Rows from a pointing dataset
----
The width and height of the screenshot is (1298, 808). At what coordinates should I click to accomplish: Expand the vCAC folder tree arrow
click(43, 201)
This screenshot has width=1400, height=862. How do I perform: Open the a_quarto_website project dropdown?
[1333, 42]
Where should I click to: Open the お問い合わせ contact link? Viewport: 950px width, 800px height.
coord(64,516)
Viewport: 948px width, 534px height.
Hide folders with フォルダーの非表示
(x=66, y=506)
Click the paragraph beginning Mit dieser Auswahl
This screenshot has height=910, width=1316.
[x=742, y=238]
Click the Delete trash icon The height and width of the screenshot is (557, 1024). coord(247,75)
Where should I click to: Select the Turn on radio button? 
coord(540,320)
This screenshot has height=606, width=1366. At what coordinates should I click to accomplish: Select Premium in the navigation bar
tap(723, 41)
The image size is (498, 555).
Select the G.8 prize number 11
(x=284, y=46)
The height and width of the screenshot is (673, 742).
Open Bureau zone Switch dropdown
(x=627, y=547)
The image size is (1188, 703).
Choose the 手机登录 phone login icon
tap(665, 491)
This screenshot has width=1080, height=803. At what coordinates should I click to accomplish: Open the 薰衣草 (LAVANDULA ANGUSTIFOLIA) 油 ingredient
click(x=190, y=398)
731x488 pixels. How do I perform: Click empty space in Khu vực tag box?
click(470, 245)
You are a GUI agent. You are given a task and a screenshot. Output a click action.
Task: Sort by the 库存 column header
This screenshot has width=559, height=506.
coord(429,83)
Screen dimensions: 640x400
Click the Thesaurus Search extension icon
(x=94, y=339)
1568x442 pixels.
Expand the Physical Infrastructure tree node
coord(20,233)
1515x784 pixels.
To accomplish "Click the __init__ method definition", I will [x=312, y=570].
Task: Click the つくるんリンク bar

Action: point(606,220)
----
### Requirement:
Reproduce every row above verbatim, from the first to the last.

### Expected output:
The width and height of the screenshot is (1298, 808). At what coordinates should I click to accomplish: Expand the vCAC folder tree arrow
click(43, 201)
This screenshot has width=1400, height=862. How do I perform: Open the a_quarto_website project dropdown?
[1333, 42]
Where should I click to: Open the お問い合わせ contact link? Viewport: 950px width, 800px height.
coord(64,516)
Viewport: 948px width, 534px height.
Hide folders with フォルダーの非表示
(x=66, y=506)
Click the paragraph beginning Mit dieser Auswahl
This screenshot has height=910, width=1316.
[x=742, y=238]
Click the Delete trash icon The height and width of the screenshot is (557, 1024). coord(247,75)
Where should I click to: Select the Turn on radio button? 
coord(540,320)
This screenshot has height=606, width=1366. At what coordinates should I click to accomplish: Select Premium in the navigation bar
tap(723, 41)
The image size is (498, 555).
Select the G.8 prize number 11
(x=284, y=46)
The height and width of the screenshot is (673, 742).
Open Bureau zone Switch dropdown
(x=627, y=547)
The image size is (1188, 703).
Choose the 手机登录 phone login icon
tap(665, 491)
This screenshot has width=1080, height=803. At what coordinates should I click to accomplish: Open the 薰衣草 (LAVANDULA ANGUSTIFOLIA) 油 ingredient
click(x=190, y=398)
731x488 pixels. How do I perform: Click empty space in Khu vực tag box?
click(470, 245)
You are a GUI agent. You are given a task and a screenshot. Output a click action.
Task: Sort by the 库存 column header
This screenshot has width=559, height=506.
coord(429,83)
Screen dimensions: 640x400
Click the Thesaurus Search extension icon
(x=94, y=339)
1568x442 pixels.
Expand the Physical Infrastructure tree node
coord(20,233)
1515x784 pixels.
To accomplish "Click the __init__ method definition", I will [x=312, y=570].
Task: Click the つくるんリンク bar

Action: point(606,220)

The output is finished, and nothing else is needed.